Instructions for the task:
In the court order, what budget did Plaintiff state for renting the Sea Palace?

Provided text:
------------------------------------------------------------

Opinion
C/A. 2:22-1201-RMG
06-28-2024
ORDER AND OPINION
Richard Mark Gergel, United States District Judge.
Before the Court is Defendant's motion for summary judgment (Dkt. No. 40). For the reasons set forth below, the Court denies Defendant's motion.
I. Background
Plaintiff asserts four causes of action in her lawsuit: (1) a violation of Title II of Civil Rights Act, 42 U.S.C. 2000a (“Title II”); (2) a violation of 42 U.S.C. § 1981; (3) a violation of the Fair Housing Act, 4 U.S.C. 3604(a), (b), and (d); and (4) a violation of the South Carolina Code § 459-10.
Plaintiff, who is African American, alleges that Defendant discriminated against her on account of her race regarding renting a house called the Sea Palace on Isle of Palms, South Carolina. The record establishes that Plaintiff contacted Defendant numerous times between January and February 2021 attempting to rent the Sea Palace and requesting “discounts” on account of being a disabled veteran. Then, on February 15, 2021, Plaintiff wrote Defendant asking to rent the Sea Palace from April 9-12, 2021 for 19 adults to celebrate her 40th birthday. (Dkt. No. 40-3). Plaintiff stated her budget was $9500 and Defendant responded that the date was one of the last of the spring and that Defendant “need[ed] to stick with the listed rate” of about $13,500. (Id. at 1).
Plaintiff then had her friend Ross Kaplan, a white male, call Defendant and submit an offer on the property to Defendant. Kaplan offered around $10,000 and Defendant sent a written offer to Kaplan for $11,622.70. (Dkt. No. 40 at 4). Kaplan had indicated that he intended to rent the house for a “small, quiet group” and that he wanted to bring people from “the sales industry.” (Id.).
Plaintiff then offered $11,700 to Defendant for the property, which Defendant declined.
Plaintiff argues that Defendant refused to offer her a “discount” on the property on account of her race. (Dkt. No. 41 at 6) (“Defendant cannot deny that an offer was made to a white male who was not disabled for a discounted price and no such offer was made to Plaintiff.”)
Defendant now moves for summary judgment. (Dkt. Nos. 40, 43). Plaintiff opposes. (Dkt. No. 41).
Defendant's motion is fully briefed and ripe for disposition.

------------------------------------------------------------

Extracted data:
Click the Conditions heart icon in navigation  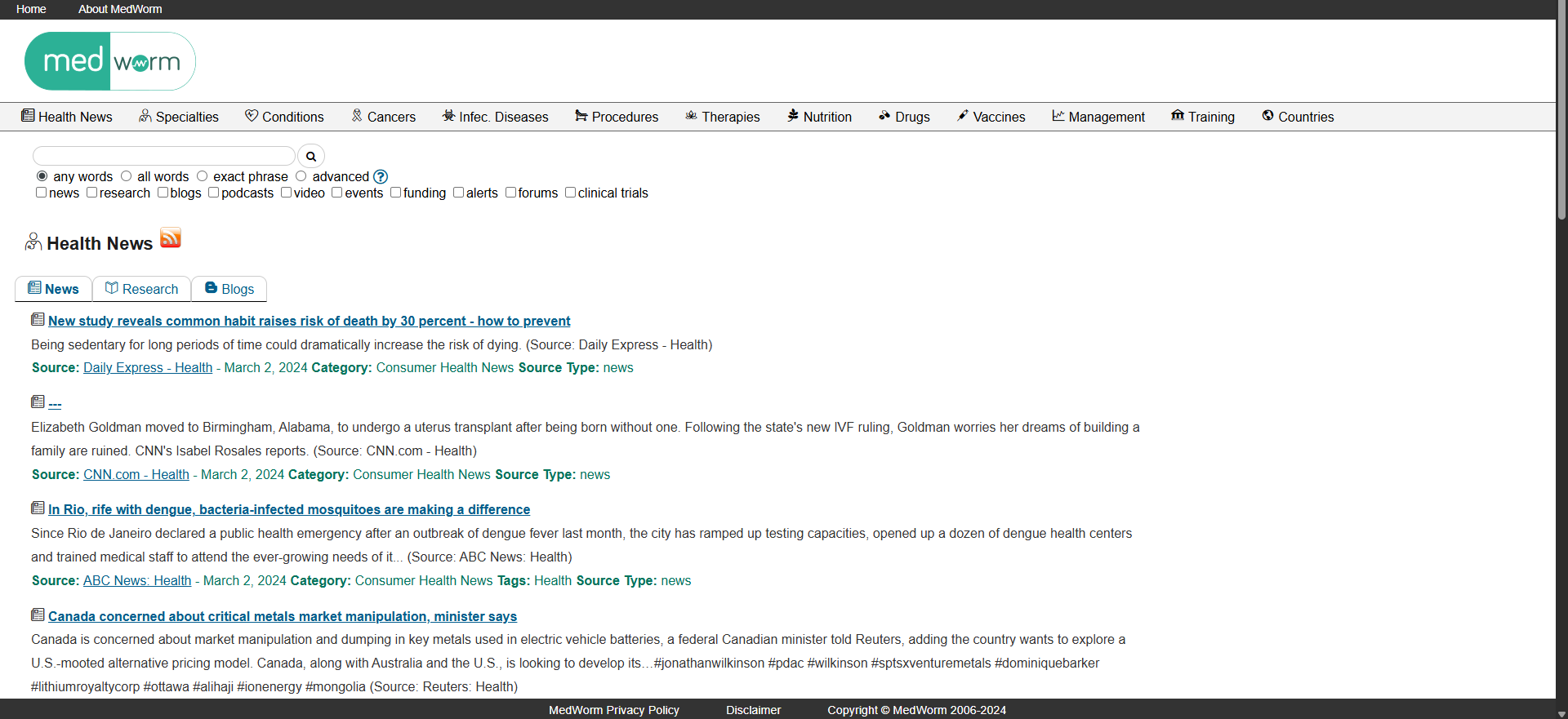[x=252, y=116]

------------------------------------------------------------

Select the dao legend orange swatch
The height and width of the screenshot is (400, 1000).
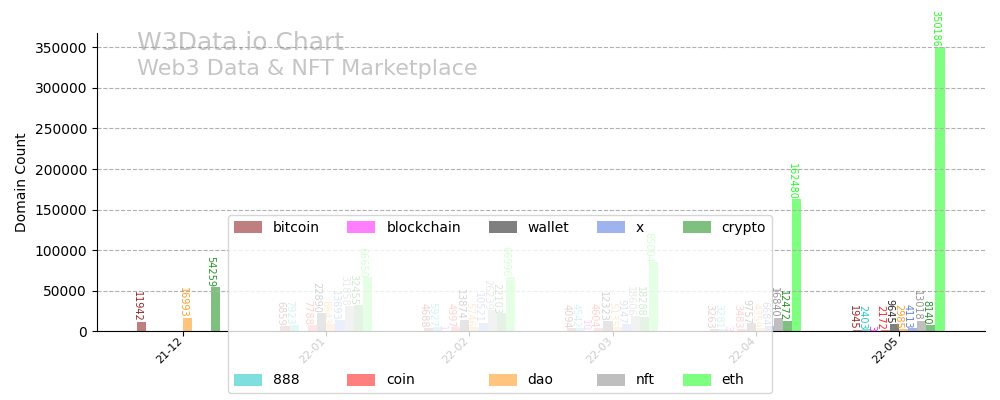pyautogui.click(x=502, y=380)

------------------------------------------------------------

Answer to this task:
$9500